SSE instruction Set learning: Compiler intrinsic

Last Update:2016-05-07 Source: Internet

Author: User

Developer on Alibaba Coud: Build your first app with APIs, SDKs, and tutorials on the Alibaba Cloud. Read more ＞

Most functions are in the library, and theintrinsic function is embedded in the compiler (built in to the compiler).

1. Intrinsic Function

The intrinsic function acts as an inline, inserting code directly where it is called, avoiding the overhead of function calls and optimizing the function with more efficient machine instructions. Some intrinsic function behavior information built into the optimizer (Optimizer), you can do some optimizations for intrinsic that are not suitable for inline assembly, so the intrinsic function is usually is faster than the equivalent inline assembler (inline assembly) code. The optimizer can adapt the intrinsic function to different contexts, such as expanding the intrinsic function with different instructions, storing the buffer in the appropriate register, and so on.
The use of intrinsic function has a certain effect on the portability of code, because some intrinsic function is only applicable to Visual C + + and is not applicable on other compilers; some intrinsic function is targeted at a specific CPU architecture, not a full-platform generic. The above mentioned factors have some bad effects on the portability of intrinsic function code, but porting the code containing intrinsic function is undoubtedly a lot easier than inline assembly. In addition, the 64-bit platform no longer supports inline assembly.

2. SSE intrinsic

VS and GCC support SSE directive Intrinsic,sse have several different versions, the corresponding intrinsic is also included in the different header files, if the only one version of the SSE directive is determined to include only the corresponding header file.

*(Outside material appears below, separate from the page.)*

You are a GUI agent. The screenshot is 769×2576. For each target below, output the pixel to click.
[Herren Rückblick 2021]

Referenced from: http://www.cnblogs.com/zyl910/archive/2012/02/28/vs_intrin_table.html

For example, to use SSE3, the

#include <tmmintrin.h>

If you do not care about using that version of SSE instructions, you can include all

#include <intrin.h>

2.1 Data types

Intrinsic uses the data type and its register is to correspond, there is
* 64-bit MMX instruction set use
* 128-bit SSE instruction set use
* 256-bit AVX instruction set use

Even if the AVX-512 instruction set has 512-bit registers, then the corresponding intrinsic data will be 512 bits.
The specific data types and their descriptions are as follows:
1. __m64 64-bit corresponding data type, which can only be used by the MMX instruction set. Since the MMX instruction set can also use the 128-bit registers of the SSE instruction set, this data type is used less frequently.
2. __m128/__m128i/__m128d These three data types are 128-bit data types. Because the SSE instruction set is capable of manipulating integers and can operate floating-point types (single and double), these three data types represent different types of operands depending on the suffix. __m128 is a single-precision floating-point number, __m128i is integral, and __m128d is a double-precision floating-point number.

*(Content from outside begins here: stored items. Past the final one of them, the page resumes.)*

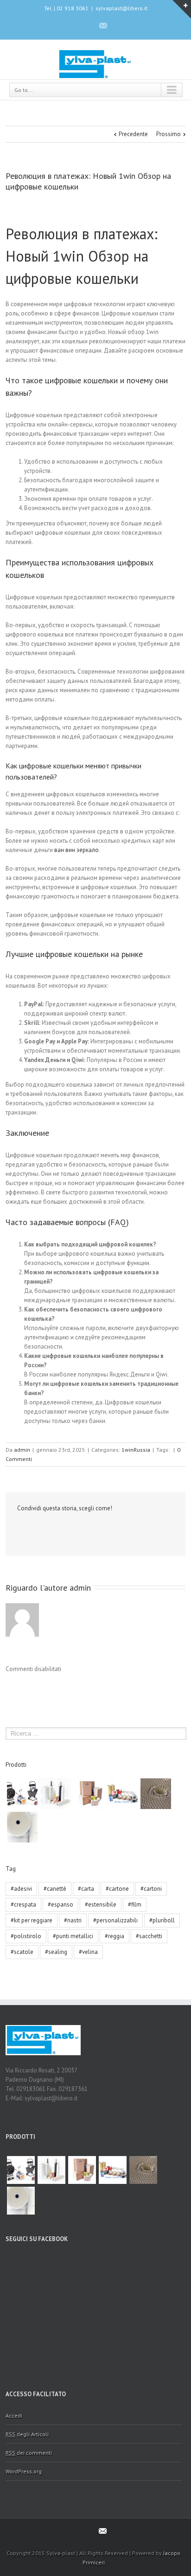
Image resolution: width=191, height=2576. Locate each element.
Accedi (14, 2415)
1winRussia (135, 1449)
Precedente (133, 134)
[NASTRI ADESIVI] (122, 1793)
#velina (88, 1952)
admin (22, 1449)
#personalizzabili (115, 1920)
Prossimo (168, 134)
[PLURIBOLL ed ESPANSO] (22, 1827)
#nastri (73, 1920)
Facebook (86, 25)
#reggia (114, 1936)
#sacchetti (149, 1936)
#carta (86, 1889)
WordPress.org (24, 2471)
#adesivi (21, 1889)
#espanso (60, 1904)
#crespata (23, 1904)
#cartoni (151, 1889)
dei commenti (29, 2452)
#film (134, 1904)
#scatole (22, 1952)
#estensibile (100, 1904)
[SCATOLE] (89, 1793)
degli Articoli (27, 2434)
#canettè (55, 1889)
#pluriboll (162, 1920)
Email (36, 1529)
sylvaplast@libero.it (121, 8)
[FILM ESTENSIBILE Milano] (55, 1793)
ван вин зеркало (76, 850)
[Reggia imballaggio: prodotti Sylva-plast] (22, 1793)
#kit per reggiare (31, 1920)
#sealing (56, 1952)
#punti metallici (73, 1936)
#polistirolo (26, 1936)
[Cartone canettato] (155, 1793)
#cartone (117, 1889)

The data type of 256 and 512 is similar to 128-bit, but the number of storage is different, here is not to repeat.
Knowing the length of the various data types and the meaning of their code, what is the form of its expression? See

__m128i yy;

YY is a __m128i type, from which you can see that __m128i is a union (union) that contains different data types depending on the members. See its specific members contain 8-bit, 16-bit, 32-bit, and 64-bit signed/unsigned integers (here __m128i is integral type, so only members of integral type, floating-point number used __m128). Each member is an array filled with the corresponding data, and the lengths of the different arrays are different depending on the length of the data (array length = 128/length of each data (bit)). when using, you must pay special attention to the type of data to be manipulated, that is, the length of the data, such as the same variable yy as 4 32-bit signed integer used when its data is: 0,0,1024,1024; but as a 64-bit signed integer, its data is: 0, 4398046512128, greatly different.
MSVC can be used to yy.m128i_i32[0] remove the first 32-bit integer data, the native intrinsic function is not provided this function, which is in the msvc extension, compared to the style of Microsoft, use and its convenience but inefficient, so this method in gcc/ Clang below is not available. Under MSVC, you can use the method that does not use this data extraction as needed, but it is very handy when debugging code, such as it is easy to see that 128-bit data differs in its value under different data types.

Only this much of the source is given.